Scalia, J., dissenting

to be in the one direction the Court finds significant enough to overcome the lack of real consensus. That is to say, to be accurate the Court's "consistency-of-the-direction-of-change" point should be recast into the following unimpressive observation: "No State has yet undone its exemption of the mentally retarded, one for as long as 14 whole years." In any event, reliance upon "trends," even those of much longer duration than a mere 14 years, is a perilous basis for constitutional adjudication, as Justice O'Connor eloquently explained in Thompson:

"In 1846, Michigan became the first State to abolish the death penalty . . . . In succeeding decades, other American States continued the trend towards abolition . . . . Later, and particularly after World War II, there ensued a steady and dramatic decline in executions . . . . In the 1950's and 1960's, more States abolished or radically restricted capital punishment, and executions ceased completely for several years beginning in 1968. . . .
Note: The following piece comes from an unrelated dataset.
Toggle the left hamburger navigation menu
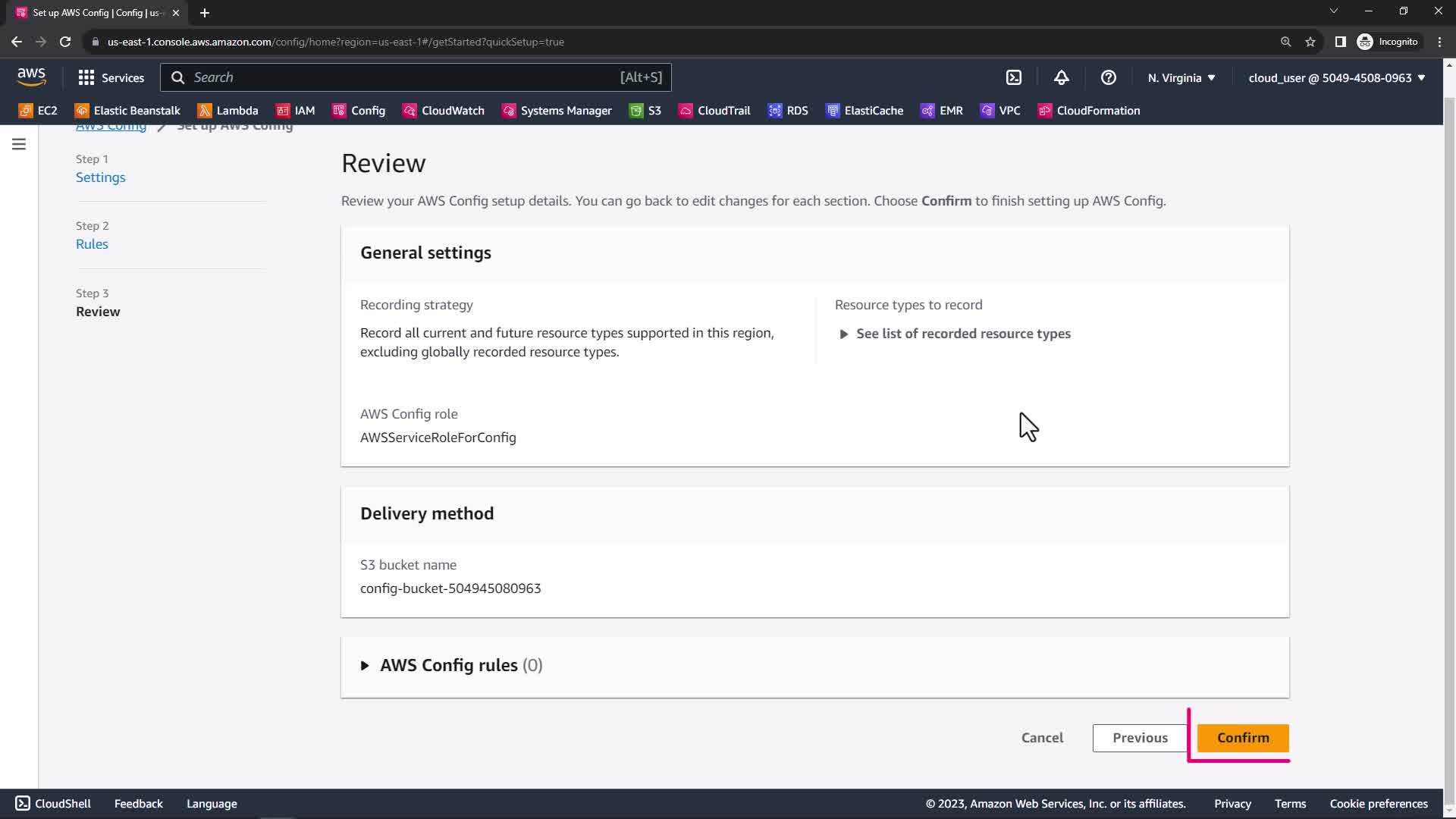The width and height of the screenshot is (1456, 819). pyautogui.click(x=19, y=144)
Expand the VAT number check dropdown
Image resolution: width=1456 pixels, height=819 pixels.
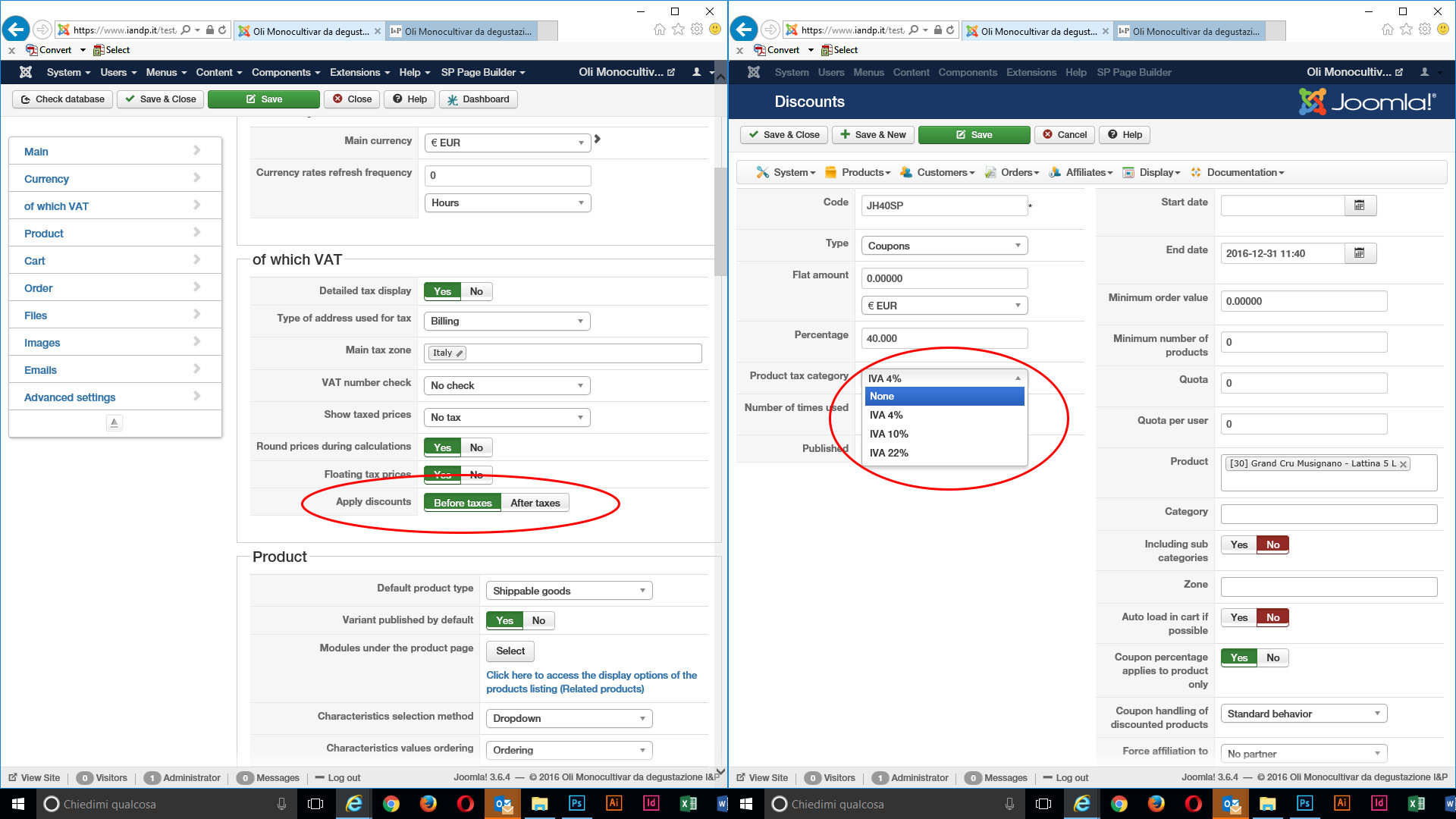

"In 1972, when this Court heard arguments on the constitutionality of the death penalty, such statistics might have suggested that the practice had become a relic, implicitly rejected by a new societal consensus. . . . We now know that any inference of a societal consensus rejecting the death penalty would have been mistaken. But had this Court then declared the existence of such a consensus, and outlawed capital punishment, legislatures would very likely not have been able to revive it. The mistaken premise of the decision would have been frozen into constitutional law, making it difficult to refute and even more difficult to reject." 487 U. S., at 854-855.

Her words demonstrate, of course, not merely the peril of riding a trend, but also the peril of discerning a consensus where there is none.